Somehow layers even within a single cell get identical names while they should be autoincremented.

var model = new Sequential(new Layer[] {
  new Flatten(kwargs: new { input_shape = (28, 28) }.AsKwArgs()),
  new Dense(units: 128, activation: tf.nn.selu_fn),
  new Dense(units: 10, activation: tf.nn.softmax_fn),
});

LostTech.Gradient.Exceptions.ValueError: The name "dense" is used 2 times in the model. All layer names should be unique.

In dotnet-script or a regular program layers get names "dense" and "dense_1"

Because in TensorFlow default graphs are per-thread, creating a model in one cell and trying to compile it in another causes "belong to different graphs" issue, because "dense_output" and "adam" end up in different graphs.

model.compile(
    optimizer: new AdamOptimizer(),
    loss: "sparse_categorical_crossentropy",
    metrics: new [] {"accuracy"});

LostTech.Gradient.Exceptions.ValueError: Tensor Tensor("dense_1_output", shape=(10,), dtype=float32) is not an element of this graph.

This is a TensorFlow behavior, which is unlikely to ever be fixed.

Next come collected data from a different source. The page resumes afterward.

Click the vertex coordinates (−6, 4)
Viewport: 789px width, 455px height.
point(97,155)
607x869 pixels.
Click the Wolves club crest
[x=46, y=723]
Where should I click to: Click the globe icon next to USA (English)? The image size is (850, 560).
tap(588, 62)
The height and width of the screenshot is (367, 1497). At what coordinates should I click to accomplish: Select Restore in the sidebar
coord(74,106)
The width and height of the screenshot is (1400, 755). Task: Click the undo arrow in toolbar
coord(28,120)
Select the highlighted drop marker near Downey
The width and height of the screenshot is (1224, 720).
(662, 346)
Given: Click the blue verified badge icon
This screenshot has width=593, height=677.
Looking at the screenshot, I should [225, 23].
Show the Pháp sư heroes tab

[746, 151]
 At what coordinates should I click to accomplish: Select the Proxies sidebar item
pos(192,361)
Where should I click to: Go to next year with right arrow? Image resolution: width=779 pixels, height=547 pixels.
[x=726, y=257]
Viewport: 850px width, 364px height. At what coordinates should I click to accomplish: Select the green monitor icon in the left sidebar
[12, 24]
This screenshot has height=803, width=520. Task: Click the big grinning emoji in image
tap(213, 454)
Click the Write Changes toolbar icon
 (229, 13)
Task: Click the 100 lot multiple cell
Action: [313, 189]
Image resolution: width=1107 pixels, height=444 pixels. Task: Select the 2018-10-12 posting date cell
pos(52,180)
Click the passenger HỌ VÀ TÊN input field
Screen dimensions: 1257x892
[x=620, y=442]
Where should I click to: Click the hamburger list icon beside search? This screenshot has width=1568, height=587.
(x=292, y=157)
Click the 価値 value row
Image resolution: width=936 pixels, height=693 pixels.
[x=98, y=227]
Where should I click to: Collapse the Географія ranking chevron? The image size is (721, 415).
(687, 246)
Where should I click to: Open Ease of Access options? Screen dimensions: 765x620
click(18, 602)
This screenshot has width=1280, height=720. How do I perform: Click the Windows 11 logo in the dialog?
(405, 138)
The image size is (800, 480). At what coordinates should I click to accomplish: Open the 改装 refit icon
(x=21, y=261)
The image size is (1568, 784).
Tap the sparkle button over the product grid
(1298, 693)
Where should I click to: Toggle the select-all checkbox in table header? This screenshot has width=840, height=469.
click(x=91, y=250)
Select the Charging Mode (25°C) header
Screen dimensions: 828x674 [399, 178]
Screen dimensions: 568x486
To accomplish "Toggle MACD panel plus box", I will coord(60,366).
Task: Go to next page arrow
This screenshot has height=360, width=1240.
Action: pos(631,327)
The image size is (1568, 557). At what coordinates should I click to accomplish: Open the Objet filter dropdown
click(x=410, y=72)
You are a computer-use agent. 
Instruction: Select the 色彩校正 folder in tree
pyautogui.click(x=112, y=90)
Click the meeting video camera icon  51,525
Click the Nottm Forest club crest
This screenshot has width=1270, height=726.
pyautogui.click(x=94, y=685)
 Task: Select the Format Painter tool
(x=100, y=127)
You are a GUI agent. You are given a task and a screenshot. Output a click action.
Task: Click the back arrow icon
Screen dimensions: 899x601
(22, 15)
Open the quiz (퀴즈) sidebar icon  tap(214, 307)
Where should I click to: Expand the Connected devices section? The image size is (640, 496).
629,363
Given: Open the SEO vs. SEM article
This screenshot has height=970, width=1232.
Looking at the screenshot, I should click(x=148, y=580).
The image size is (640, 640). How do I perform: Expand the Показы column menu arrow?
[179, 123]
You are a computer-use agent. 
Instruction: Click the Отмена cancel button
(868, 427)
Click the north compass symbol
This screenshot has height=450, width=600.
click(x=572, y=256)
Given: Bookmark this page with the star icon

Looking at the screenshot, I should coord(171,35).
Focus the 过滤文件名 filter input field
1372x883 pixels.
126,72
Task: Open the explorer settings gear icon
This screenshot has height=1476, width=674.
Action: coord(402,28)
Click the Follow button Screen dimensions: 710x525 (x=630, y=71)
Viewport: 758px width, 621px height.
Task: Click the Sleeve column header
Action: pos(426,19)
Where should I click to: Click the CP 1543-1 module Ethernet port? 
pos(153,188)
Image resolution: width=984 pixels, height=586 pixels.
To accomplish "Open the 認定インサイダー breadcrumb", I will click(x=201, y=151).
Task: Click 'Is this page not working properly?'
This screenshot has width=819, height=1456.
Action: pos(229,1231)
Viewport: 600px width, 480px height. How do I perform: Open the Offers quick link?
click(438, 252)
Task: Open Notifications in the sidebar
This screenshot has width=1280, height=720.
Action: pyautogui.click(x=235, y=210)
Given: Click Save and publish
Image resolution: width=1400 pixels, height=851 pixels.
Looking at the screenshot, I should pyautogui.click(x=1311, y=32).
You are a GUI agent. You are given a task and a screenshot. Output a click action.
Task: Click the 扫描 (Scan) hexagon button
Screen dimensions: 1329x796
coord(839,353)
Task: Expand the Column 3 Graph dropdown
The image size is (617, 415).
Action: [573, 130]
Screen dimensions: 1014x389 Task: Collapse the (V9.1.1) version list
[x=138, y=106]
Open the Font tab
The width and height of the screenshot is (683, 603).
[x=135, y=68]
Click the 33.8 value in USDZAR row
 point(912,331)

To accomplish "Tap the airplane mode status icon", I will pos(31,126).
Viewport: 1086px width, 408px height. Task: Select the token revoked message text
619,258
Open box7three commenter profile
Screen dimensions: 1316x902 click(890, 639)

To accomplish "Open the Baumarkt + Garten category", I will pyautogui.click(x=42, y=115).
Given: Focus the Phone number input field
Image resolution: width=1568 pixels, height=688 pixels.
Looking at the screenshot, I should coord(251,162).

Right now this is a blocker for us to support our version of TensorFlow in C# notebooks on https://ml.azure.com . It used to work on F# Preview notebooks, which, I guess, used a different kernel.

0 replies

jonsequitur · 2020-08-14T13:58:31Z

jonsequitur
Aug 14, 2020
Maintainer

At its core, .NET Interactive is a library, and it's meant to support different kinds of UI hosts and web service models. For this reason, it's intentional that its threading behavior is unopinionated, except to the extent that submissions are guaranteed to execute serially with regard to the default task scheduler.

The implication of that design though is that you can specify the threading behavior if you need to. You can see a good example of this in our sample that embeds a CSharpKernel within a WPF app:

interactive/samples/connect-wpf/App.xaml.cs

Lines 79 to 90 in 5265970

    
           csharpKernel.AddMiddleware(async (KernelCommand command, KernelInvocationContext context, KernelPipelineContinuation next) => 
        
           { 
        
               if (RunOnDispatcher) 
        
               { 
        
                   await Dispatcher.InvokeAsync(async () => await next(command, context)); 
        
               } 
        
               else 
        
               { 
        
                   await next(command, context); 
        
               } 
        
           });

So let's work out what needs to happen in the notebook to satisfy TensorFlow. I'll need to find some time to take a look at the code but please chime in if this example gives you any ideas.

There's some related discussion in #711.

0 replies

lostmsu · 2020-08-14T18:58:14Z

lostmsu
Aug 14, 2020

@jonsequitur need to clarify there, for me the issue is not about the library (for which what you mentioned makes sense), but specifically about the Jupyter kernel.

0 replies

jonsequitur · 2020-08-14T22:46:52Z

jonsequitur
Aug 14, 2020
Maintainer

Understood. My comments still apply, though. If TensorFlow has an implicit dependency on a specific threading model, we should ideally fix that in the context of TensorFlow, rather than pushing this opinion into .NET Interactive's kernel, which I think will cause other issues. For example, enforcing thread affinity will likely require us to add a SynchronizationContext, which introduces the possibility of deadlocks for everyone using async.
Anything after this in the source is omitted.